- The main characters (left to right): Sapphire, Topaz, Amethyst, Ruby, and Onyx.
- Genre: Fantasy Comedy Action Adventure
- Created by: Andy Heyward
- Based on: Troll doll by Thomas Dam
- Developed by: Eric Lewald John Loy
- Directed by: Karen Hyden
- Starring: Britt McKillip Chiara Zanni Alexandra Carter Leah Juel Anna Van Hooft Samuel Vincent Reece Thompson Jesse Moss Matt Hill
- Theme music composer: Ron Wasserman
- Opening theme: "It's a Hair Thing" by Valli Girls
- Ending theme: "It's a Hair Thing" (Reprise)
- Composers: Jean-Michel Guirao L.A. Piccirillo Ron Wasserman
- Country of origin: United States
- Original language: English
- No. of seasons: 1
- No. of episodes: 27

Production
- Executive producers: Andy Heyward Michael Maliani
- Running time: 21–22 minutes
- Production companies: Studio DAM DIC Entertainment Corporation Melusine Productions

Original release
- Network: Syndication (DIC Kids Network)
- Release: October 3 – November 8, 2005

= Trollz (TV series) =

Animated television series

Trollz is an American children's animated television series produced by DIC Entertainment. The trolls were based on the troll doll created by Thomas Dam in the 1950s. A single season was produced with a total of 27 episodes. A second season was planned, but was later cancelled.

:: PROMPT 1 ::
Summarize the Trollz text in two sentences.

:: MATERIAL FOR THIS EXERCISE ::
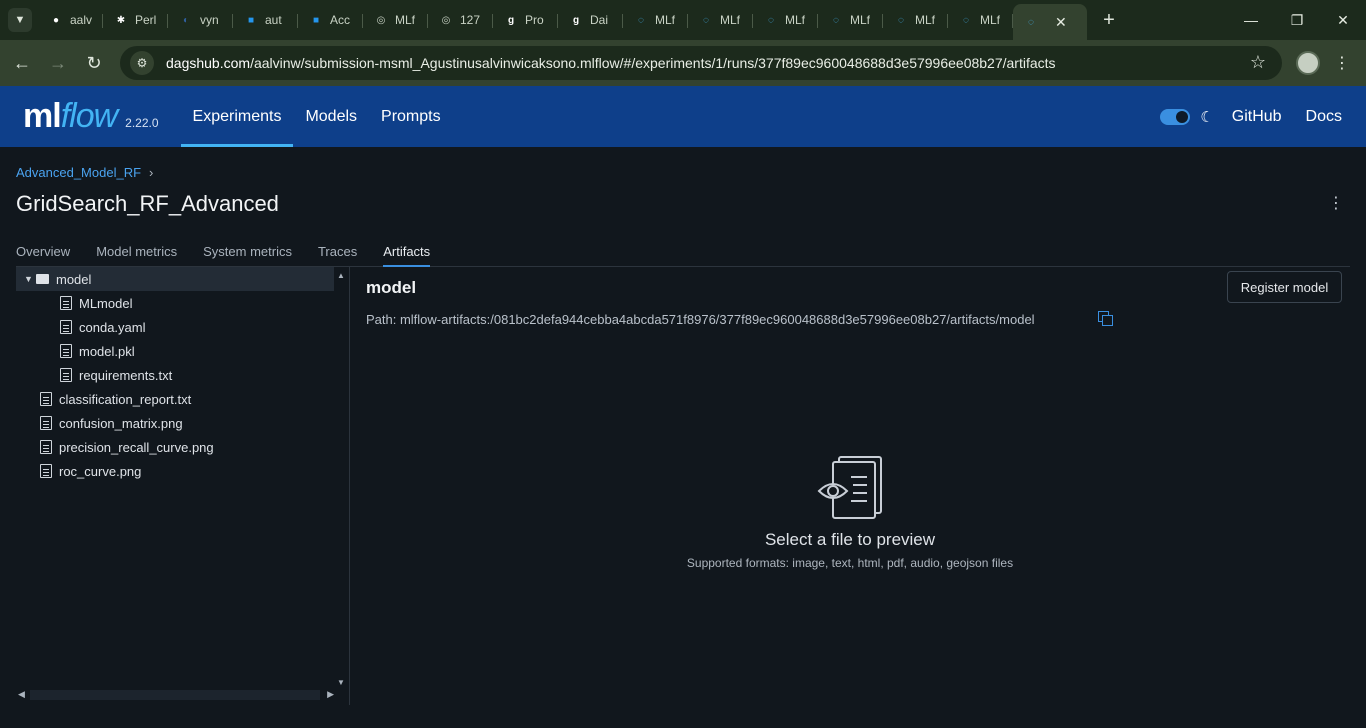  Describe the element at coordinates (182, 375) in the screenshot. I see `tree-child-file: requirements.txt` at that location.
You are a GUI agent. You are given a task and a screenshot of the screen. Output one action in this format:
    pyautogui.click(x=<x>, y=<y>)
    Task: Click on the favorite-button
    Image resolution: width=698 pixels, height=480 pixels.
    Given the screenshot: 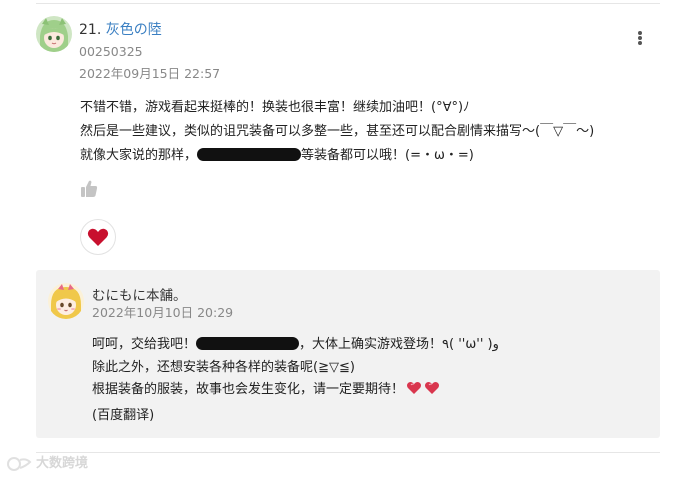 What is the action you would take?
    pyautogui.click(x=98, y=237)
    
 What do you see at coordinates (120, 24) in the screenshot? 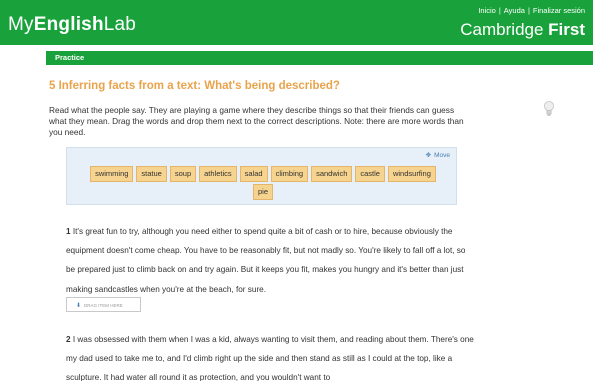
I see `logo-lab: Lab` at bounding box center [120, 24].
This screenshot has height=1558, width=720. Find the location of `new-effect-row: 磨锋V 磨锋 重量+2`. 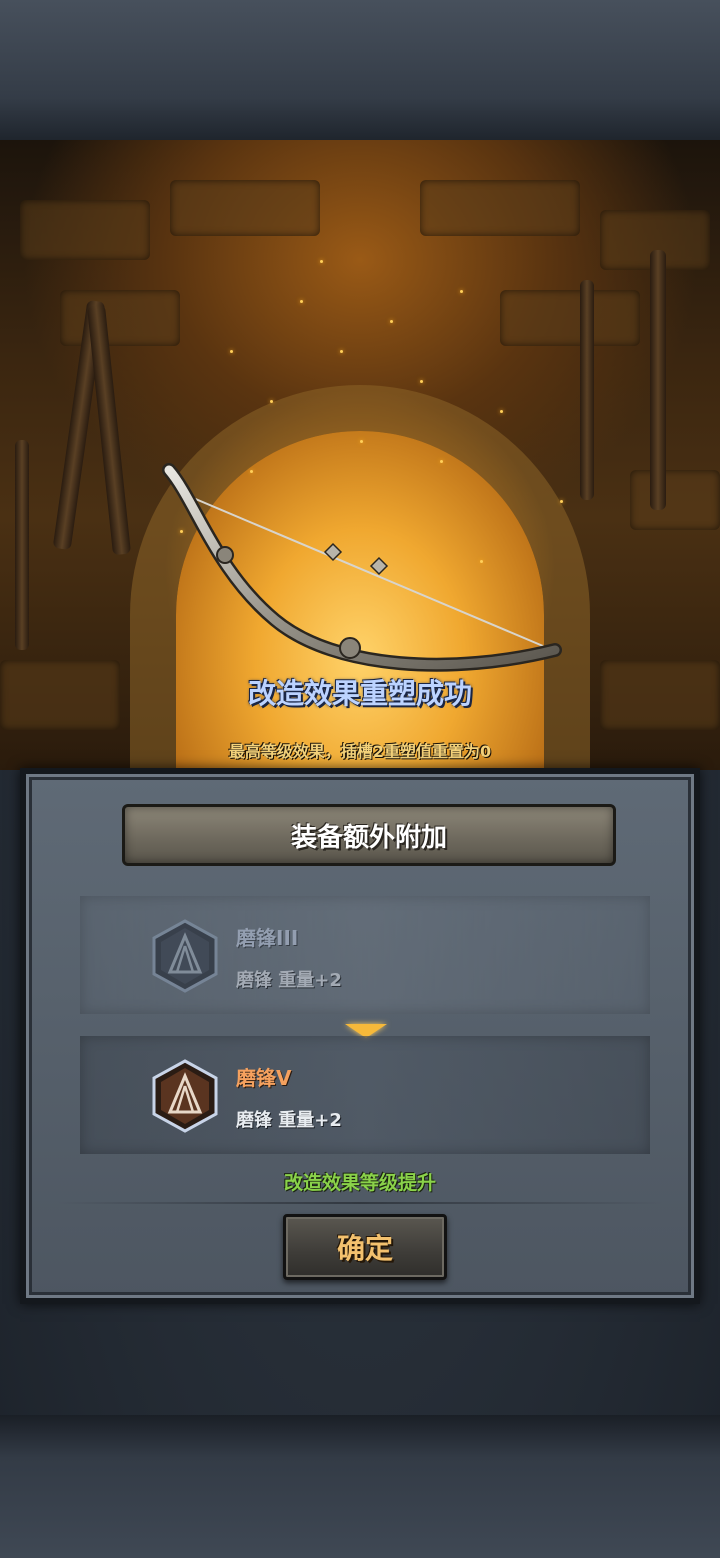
...
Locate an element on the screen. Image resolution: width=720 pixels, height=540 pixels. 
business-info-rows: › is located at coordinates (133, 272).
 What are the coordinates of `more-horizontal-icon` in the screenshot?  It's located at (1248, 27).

:: PROMPT 2 ::
In the records, rewrite the stretch from the line containing "What do you" through the line containing "This screenshot has", substituting "image" for "screenshot" and changing nothing else. Omit the pictures.

:: EXERCISE OUTPUT 1 ::
Trollz is an American children's animated television series produced by DIC Entertainment, with trolls based on the troll doll Thomas Dam created in the 1950s. Only one season of 27 episodes was made, since a planned second season was cancelled.

:: EXERCISE OUTPUT 2 ::
 What do you see at coordinates (120, 24) in the image? 
I see `logo-lab: Lab` at bounding box center [120, 24].
This image has height=1558, width=720. Find the location of `new-effect-row: 磨锋V 磨锋 重量+2`. 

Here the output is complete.